> [What you should do] Print the data below exactly as it stands, and keep the pictures out.

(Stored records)
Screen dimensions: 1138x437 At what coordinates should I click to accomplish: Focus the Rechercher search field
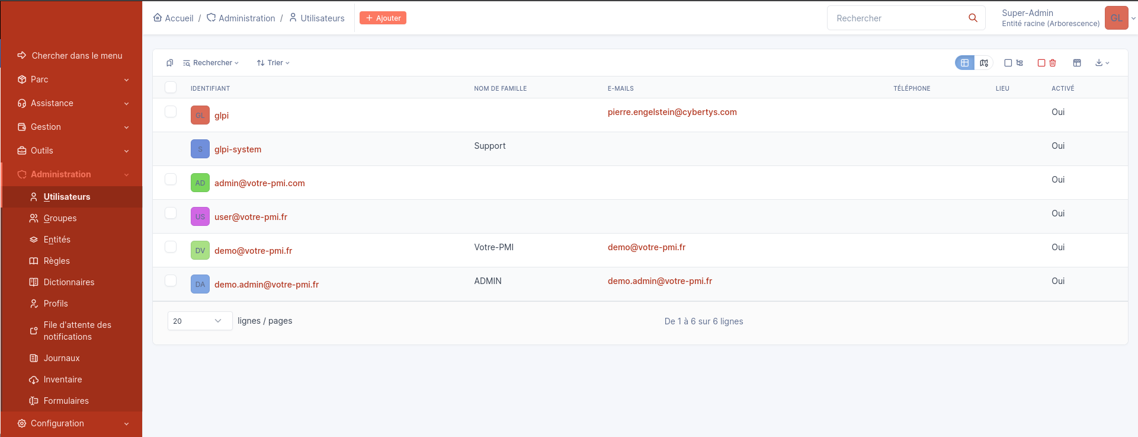[x=897, y=18]
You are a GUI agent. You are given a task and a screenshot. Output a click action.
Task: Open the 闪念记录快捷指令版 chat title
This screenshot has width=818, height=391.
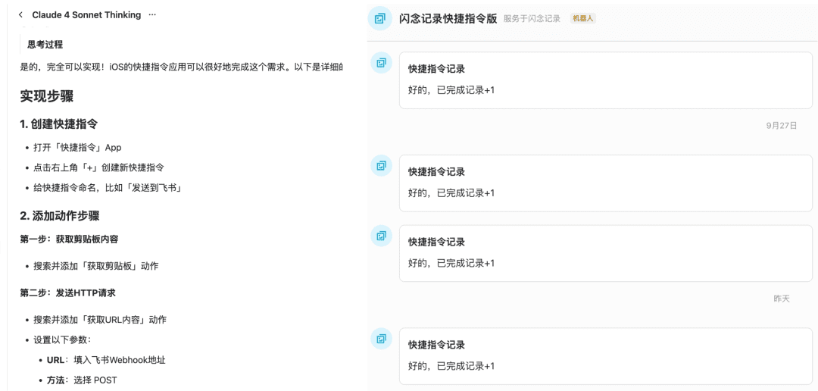448,19
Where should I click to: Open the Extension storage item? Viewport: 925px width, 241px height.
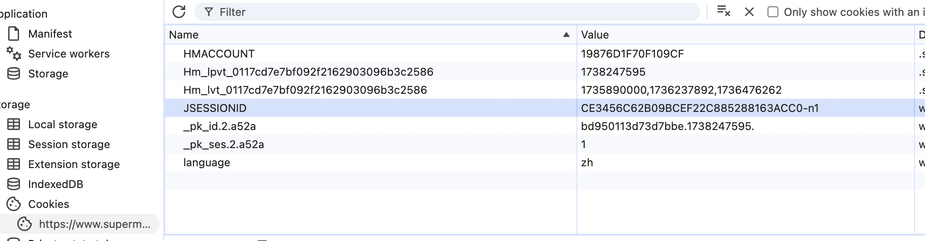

> [Result of the exercise]
Screen dimensions: 1138x437 At what coordinates should I click to accomplish: Focus the Rechercher search field
[x=897, y=18]
You are a GUI agent. You are given a task and a screenshot. Output a click action.
Task: Open the 闪念记录快捷指令版 chat title
This screenshot has width=818, height=391.
448,19
Where should I click to: Open the Extension storage item? Viewport: 925px width, 241px height.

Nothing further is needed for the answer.